Upon digestion of carbohydrates, glucose levels in the blood will begin to rise. As the blood and glucose flow into the pancreas, insulin and amylin are cosecreted by the pancreatic beta cells directly into the bloodstream in response to elevated blood glucose levels. Insulin causes blood glucose to be removed from the bloodstream and stored in the liver and muscle cells. Notice as the blood sugar goes higher, additional insulin will bring the blood sugar back down in a classic negative feedback loop. As insulin is released from the beta cells, amylin is also released into the bloodstream. Amylin slows gastric emptying, and also inhibits the release of glucagon from the pancreatic alpha cells. The effect of amylin is to spread out the blood glucose peak after eating, reducing the quantity of insulin needed. As the blood sugar level comes back toward normal, the beta cells will stop spurting insulin and amylin.
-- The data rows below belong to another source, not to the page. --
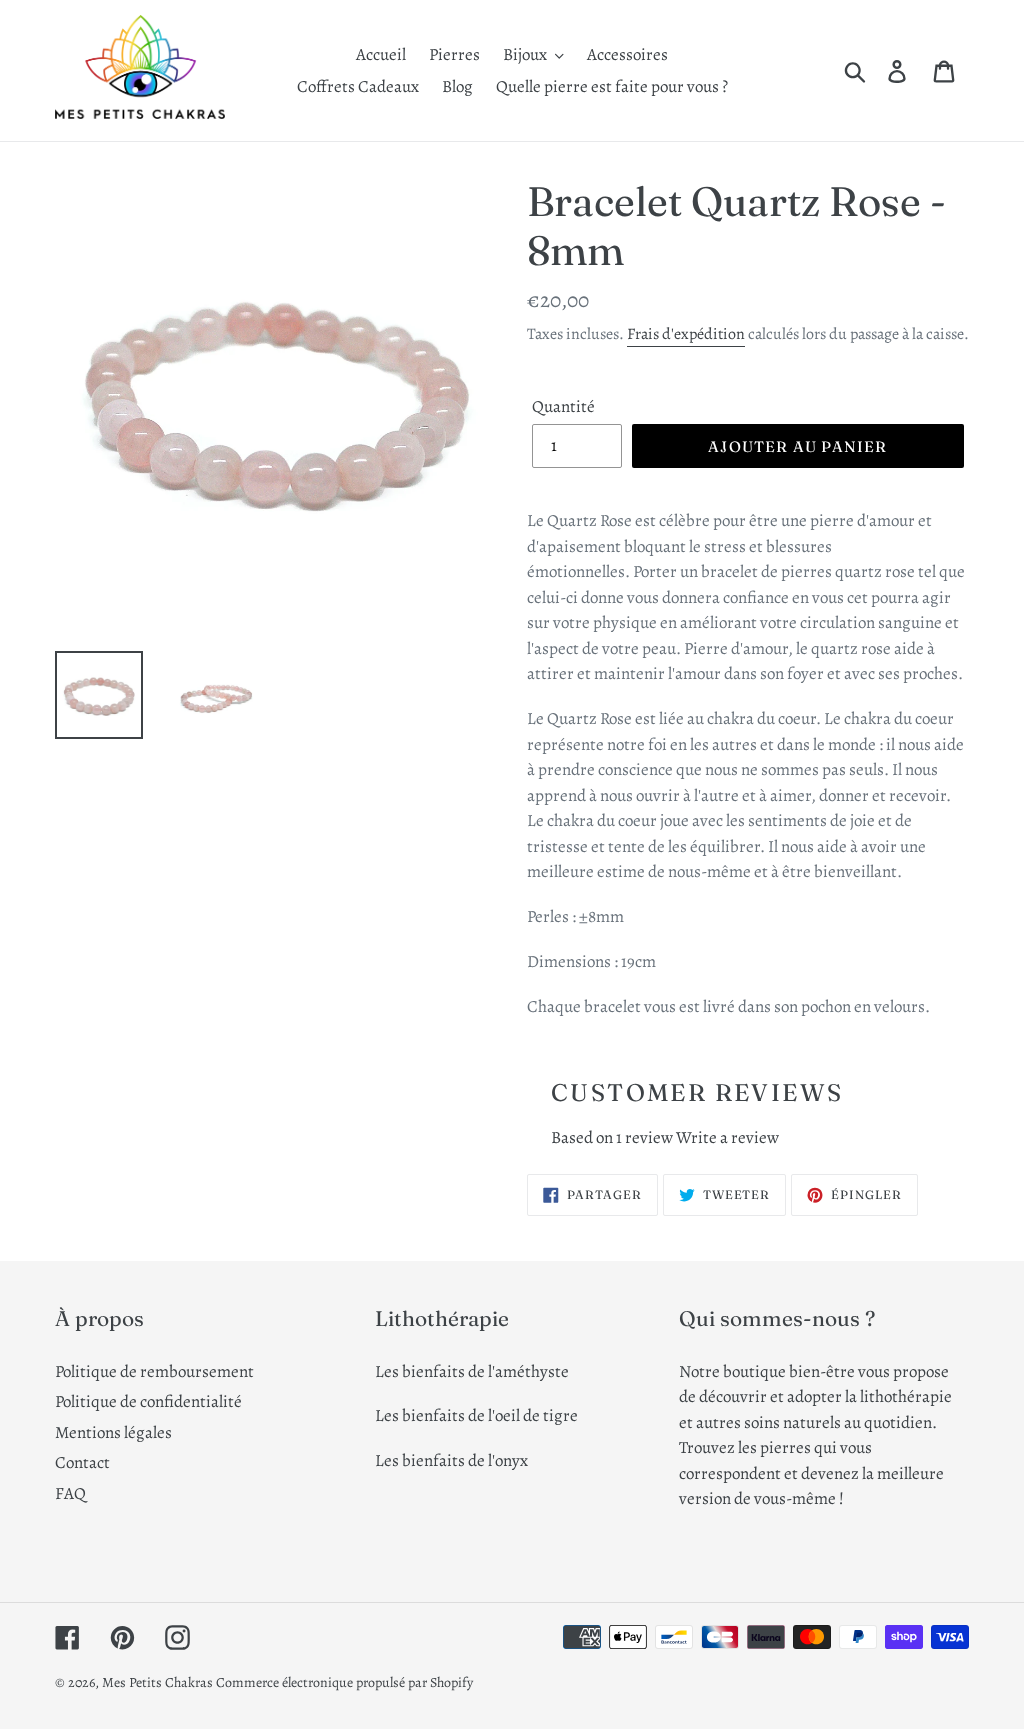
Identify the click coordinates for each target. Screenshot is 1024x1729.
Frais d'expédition (686, 334)
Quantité (563, 406)
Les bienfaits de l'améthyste (472, 1371)
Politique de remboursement (154, 1371)
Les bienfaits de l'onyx (451, 1460)
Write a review (727, 1137)
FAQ (70, 1493)
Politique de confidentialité (148, 1401)
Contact (82, 1462)
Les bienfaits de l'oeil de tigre (476, 1415)
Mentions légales (113, 1432)
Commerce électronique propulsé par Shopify (344, 1682)
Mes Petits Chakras (157, 1682)
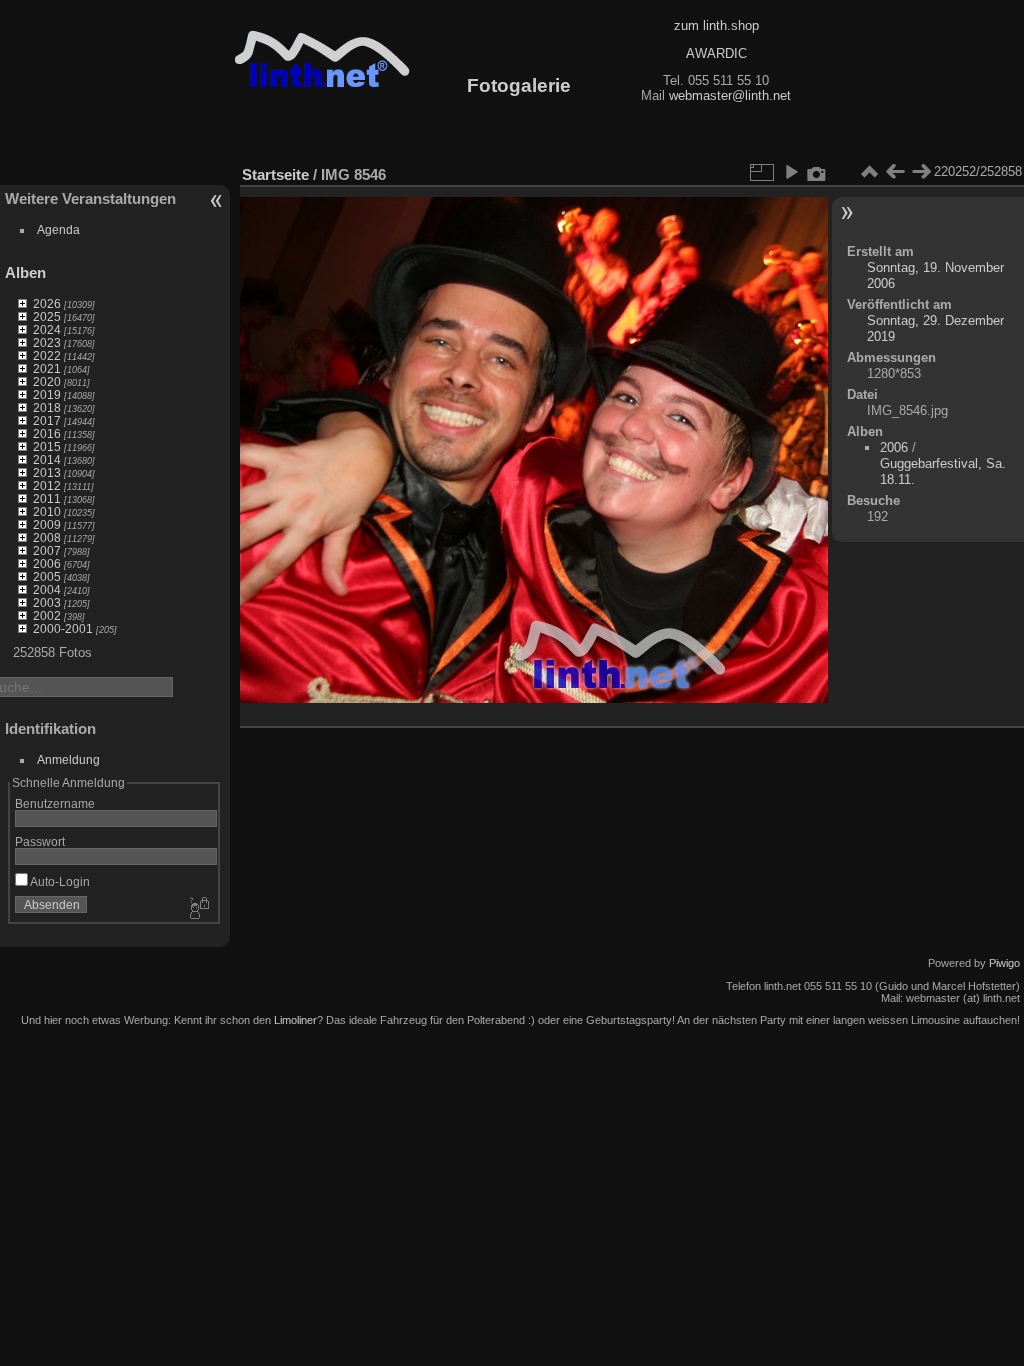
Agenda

As the glucose level approaches a low mark, the pancreatic alpha cells will release glucagon directly into the bloodstream. Glucagon causes the liver to release stored glucose back into the bloodstream. Notice that increased glucagon will increase blood glucose levels in a positive feedback loop. Together, the three endocrine hormones work as a system to control the blood glucose level between high and low boundaries.

When the beta cell produces insulin from proinsulin, a connecting peptide (or C-peptide) is also manufactured and released into the bloodstream. Absence of C-peptide in the blood indicates that insulin has not been released from the pancreas, and this fact confirms the diagnosis of diabetes type 1. C-peptide was believed to be only a by-product of natural insulin production, however recent studies suggest that C-peptide exerts beneficial therapeutic effects on diabetic nociceptive neuropathy.[1]

Ideally, to replicate the natural function of the pancreas as closely as possible, an artificial pancreas might someday replace all of the beneficial endocrine functions lost, including the delivery of insulin, amylin, glucagon, and C-peptide.